**WHAT IS BEING ASKED**
Among the entries that follow, locate the line with "Click the luisfigohero" and the line with "Given: Select the 1:27 AM – 1:57 PM flight". Output those lines and all lines in between, exactly, minus the pictures.

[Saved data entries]
[Start of Attachment]
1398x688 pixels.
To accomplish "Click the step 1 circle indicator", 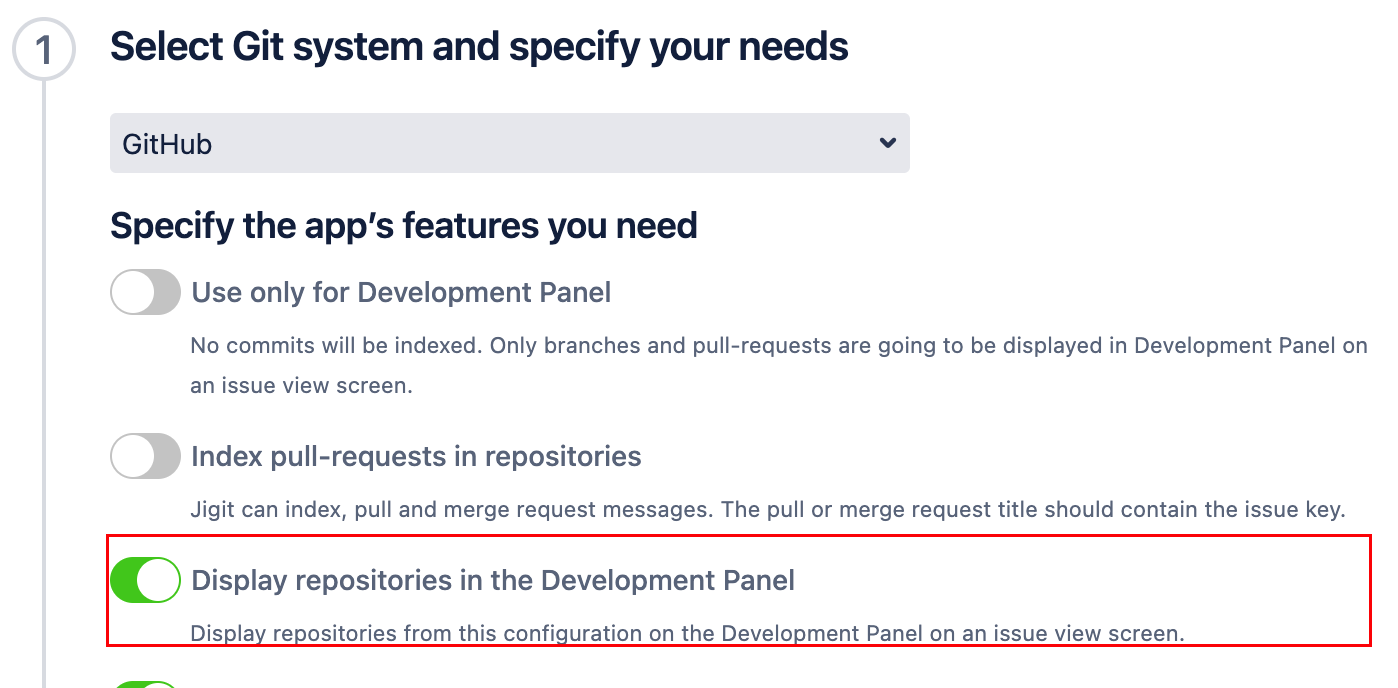I will coord(43,48).
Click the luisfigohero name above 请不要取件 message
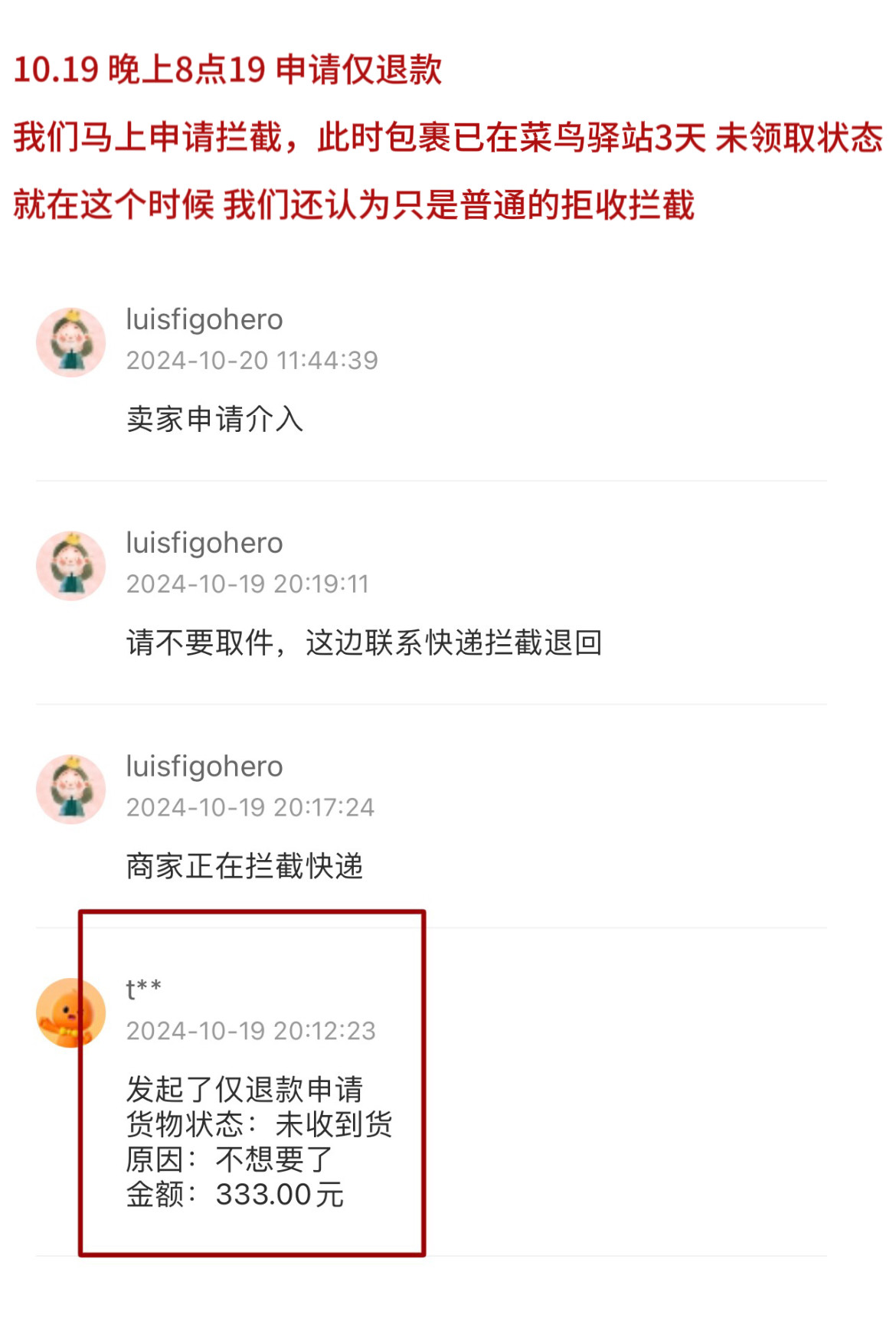The image size is (896, 1344). tap(204, 544)
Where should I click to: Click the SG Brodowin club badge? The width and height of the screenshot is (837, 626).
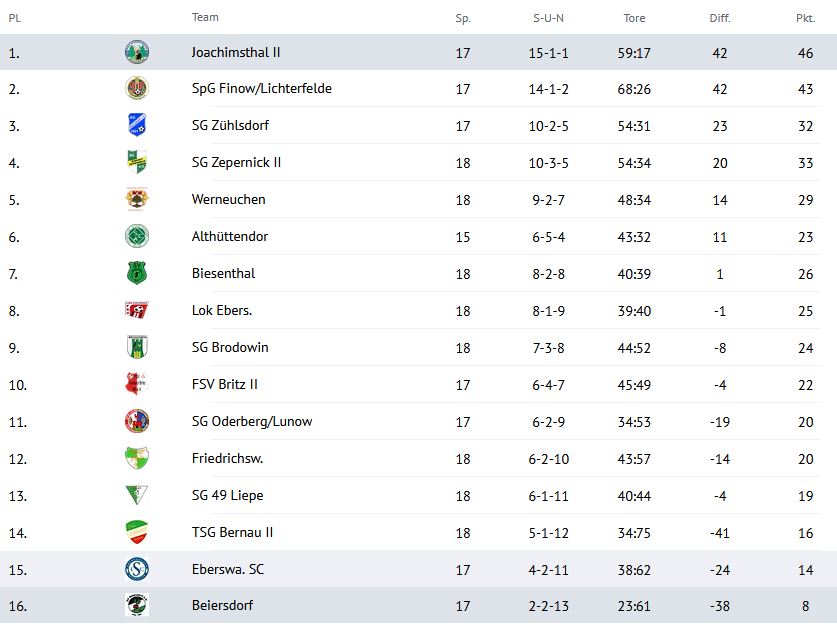(x=137, y=347)
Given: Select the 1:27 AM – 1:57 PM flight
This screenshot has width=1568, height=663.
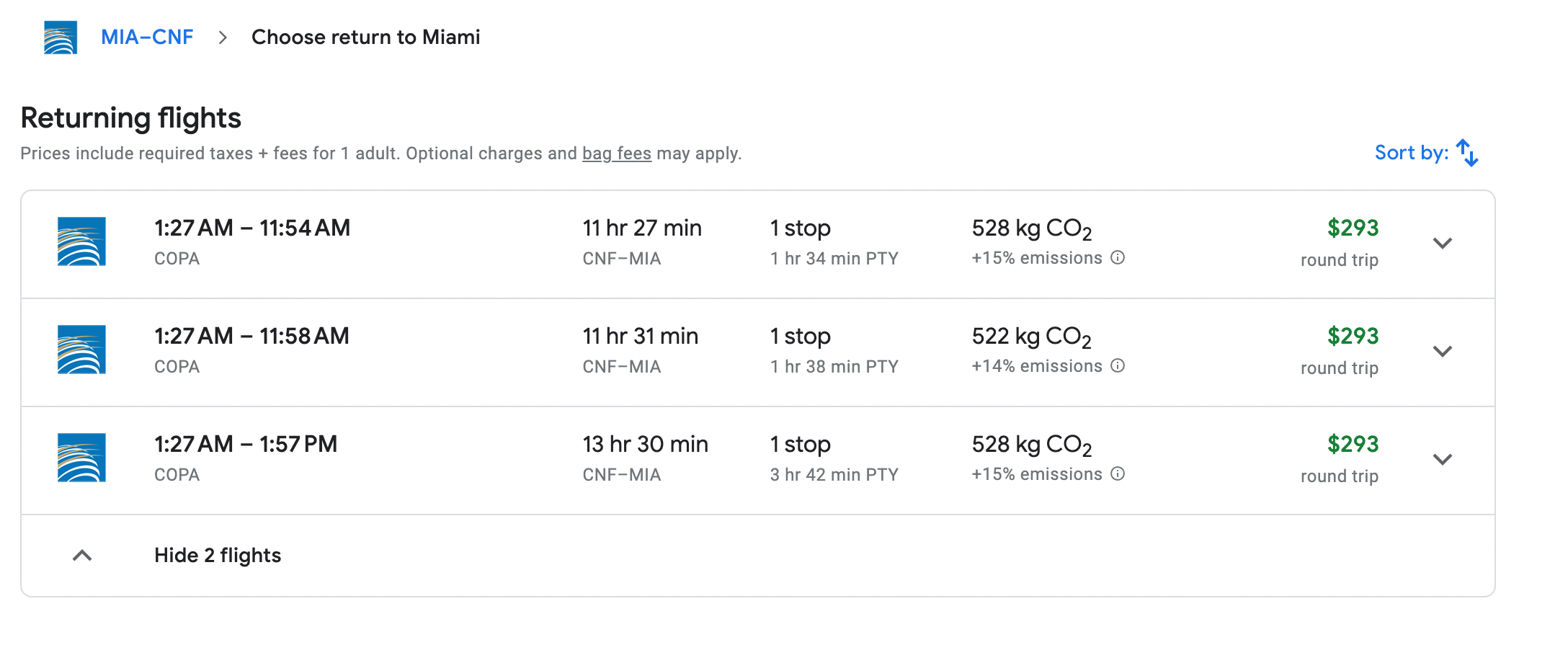Looking at the screenshot, I should coord(246,445).
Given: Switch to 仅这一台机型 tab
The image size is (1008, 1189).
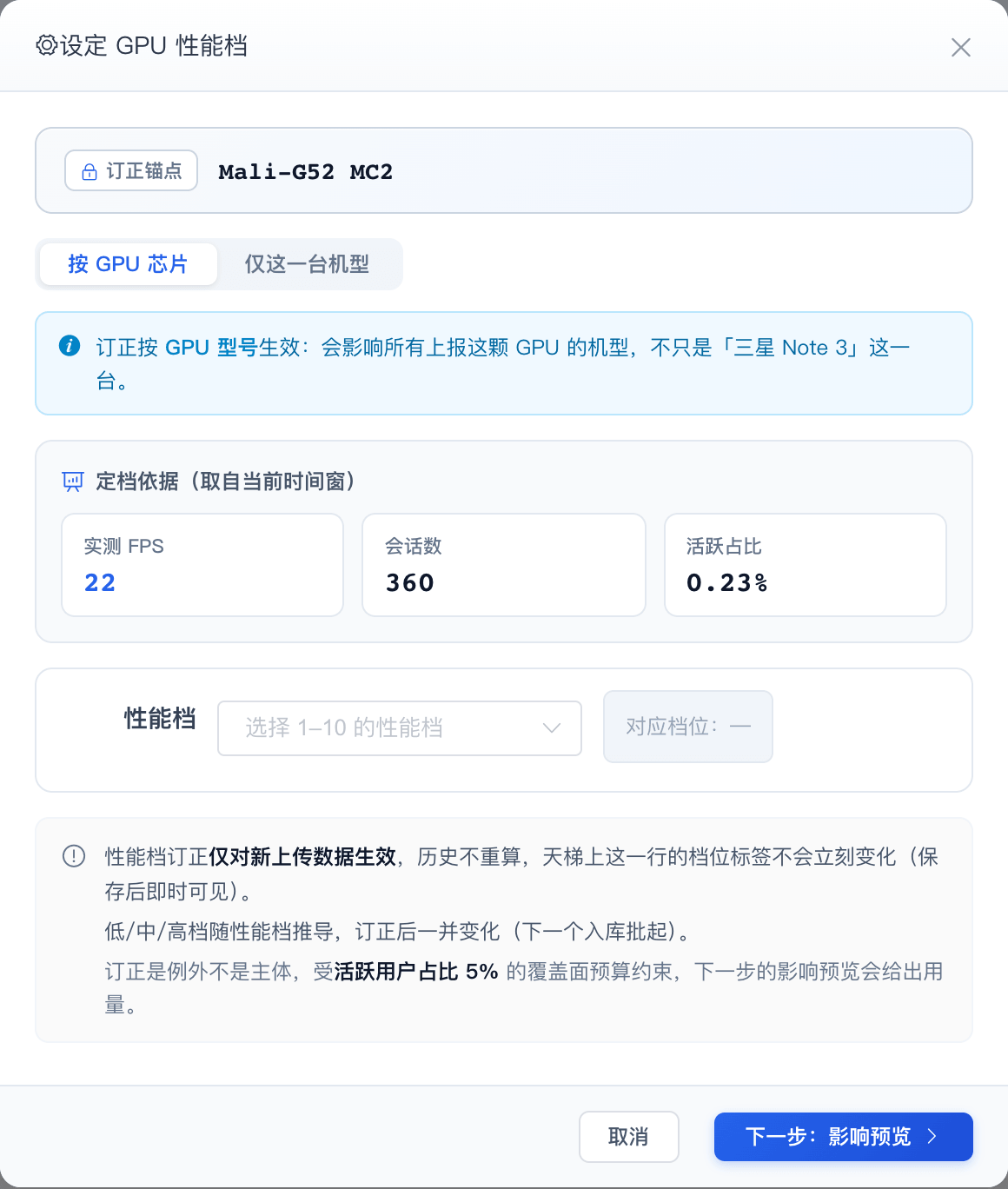Looking at the screenshot, I should pyautogui.click(x=307, y=264).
[End of Attachment]
**FINISHED EXERCISE**
Click the luisfigohero name above 请不要取件 message
The image size is (896, 1344). tap(204, 544)
Where should I click to: Click the SG Brodowin club badge? The width and height of the screenshot is (837, 626).
(x=137, y=347)
Given: Select the 1:27 AM – 1:57 PM flight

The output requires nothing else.